Restate word for word the lines below from the one that has "Task: Tap the recent apps navigation button" through the one that has "Task: Select the 93% statistic number", keeping both and dropping all pictures.

Stored data:
[Start of Attachment]

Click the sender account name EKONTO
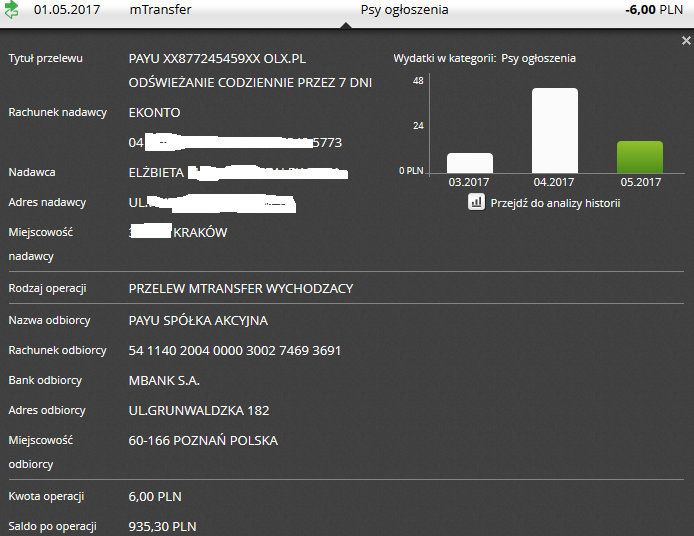Screen dimensions: 694x536 click(x=155, y=113)
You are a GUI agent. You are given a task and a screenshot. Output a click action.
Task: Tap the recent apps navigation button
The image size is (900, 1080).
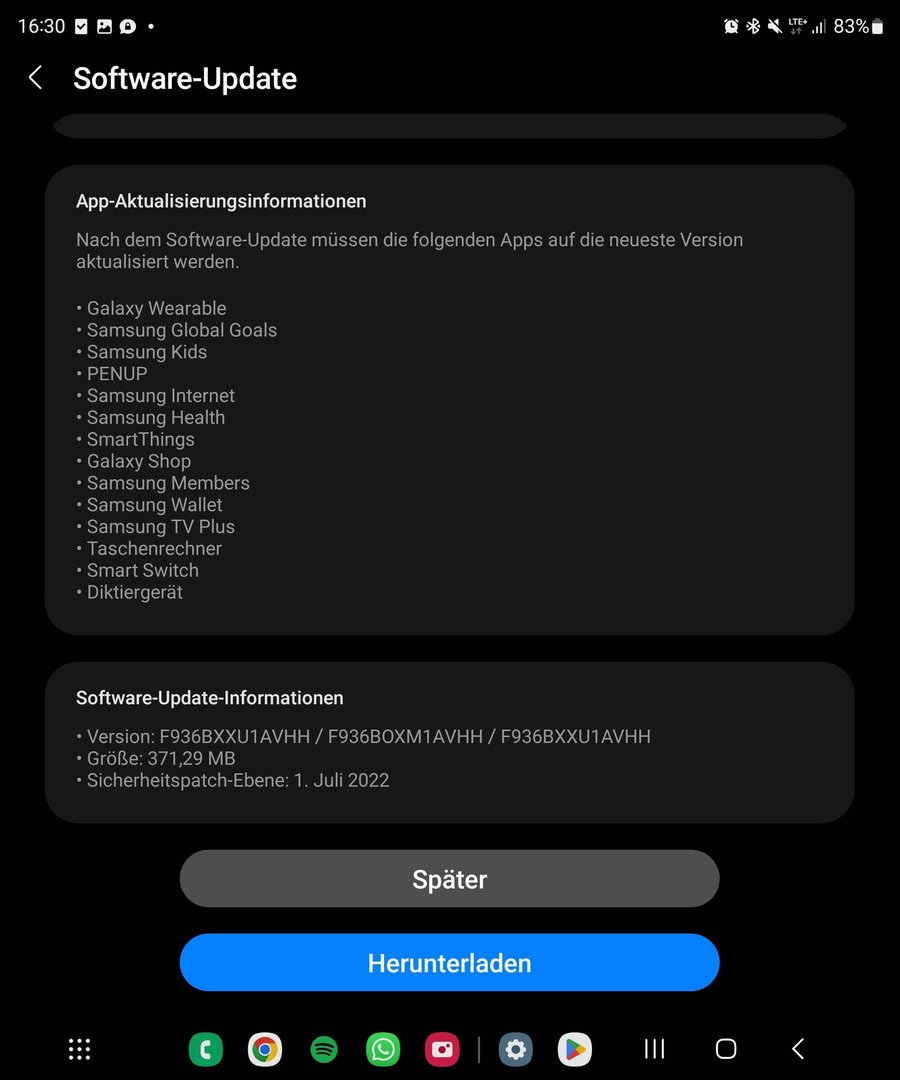(654, 1049)
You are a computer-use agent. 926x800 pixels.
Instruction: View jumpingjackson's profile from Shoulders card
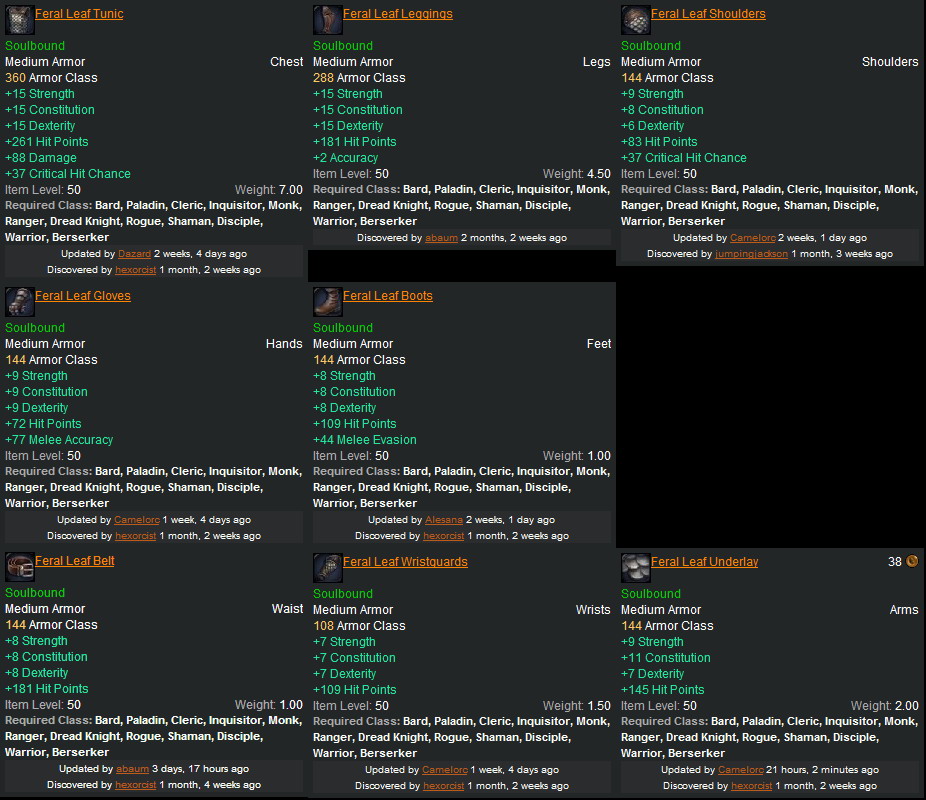751,254
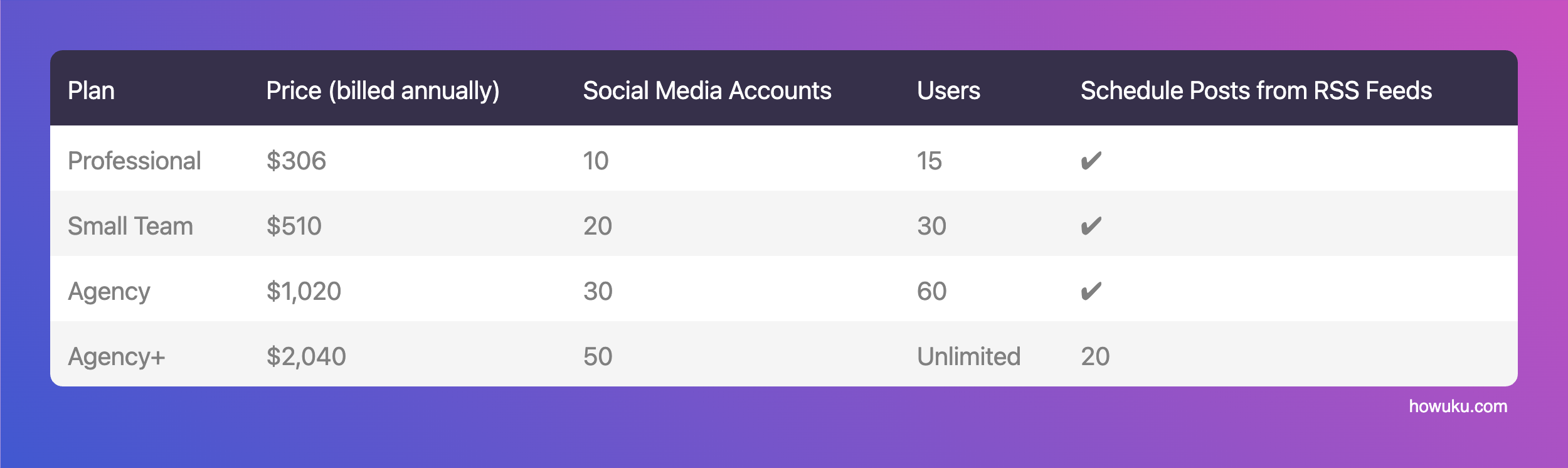Click the Professional plan name

[134, 161]
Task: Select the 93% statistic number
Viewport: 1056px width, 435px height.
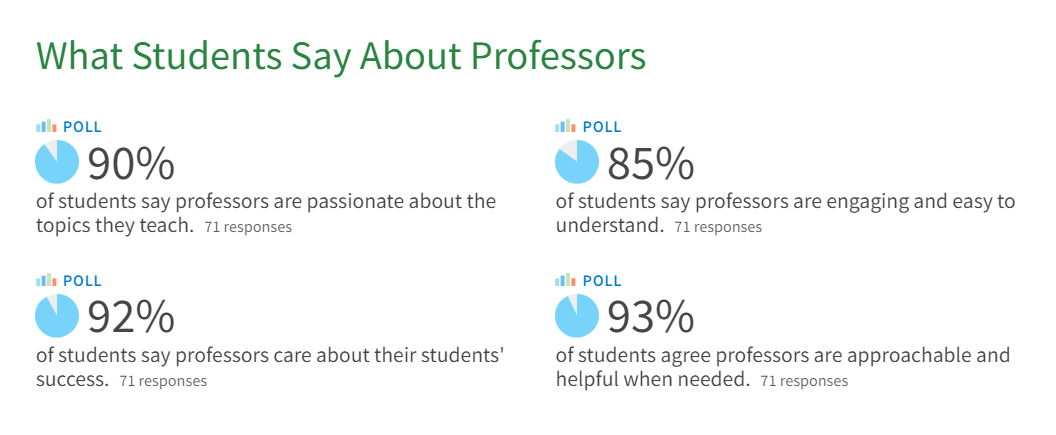Action: click(x=651, y=317)
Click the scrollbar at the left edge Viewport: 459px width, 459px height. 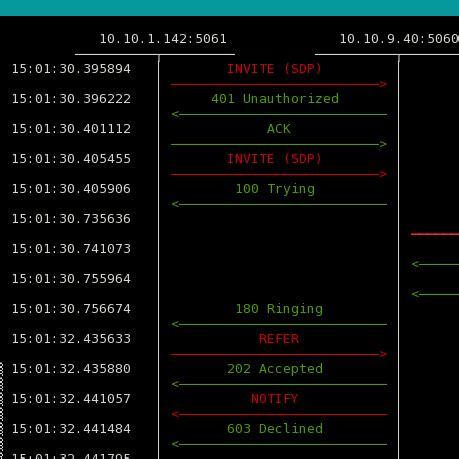coord(1,411)
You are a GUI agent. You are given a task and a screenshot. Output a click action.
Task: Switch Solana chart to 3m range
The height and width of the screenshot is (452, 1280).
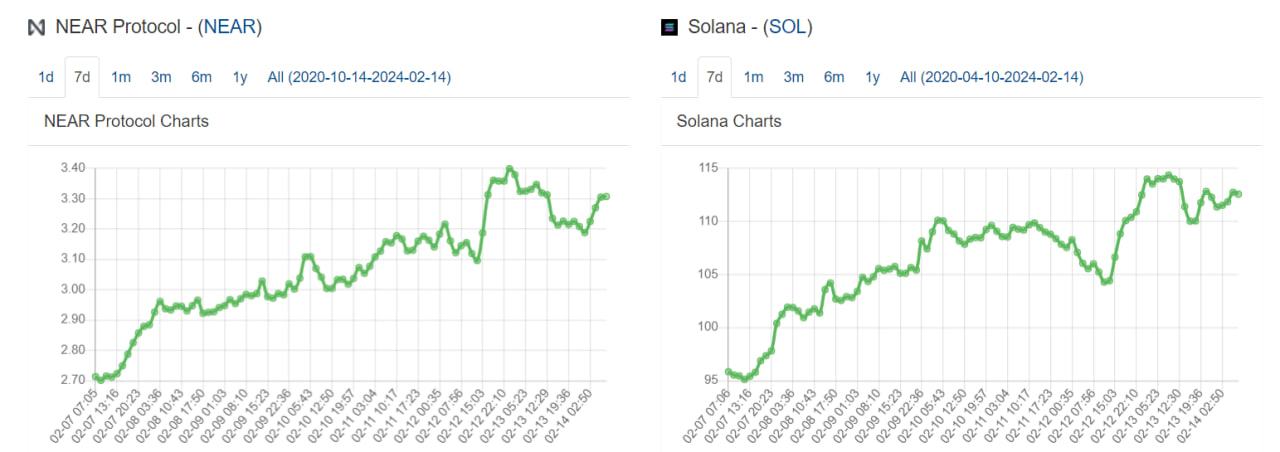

[End of Attachment]

▸ PROBLEM SOLUTION
Task: Tap the recent apps navigation button
The image size is (900, 1080).
(654, 1049)
You are a computer-use agent. 926x800 pixels.
Instruction: View jumpingjackson's profile from Shoulders card
751,254
Click the Professional plan name

[134, 161]
Task: Select the 93% statistic number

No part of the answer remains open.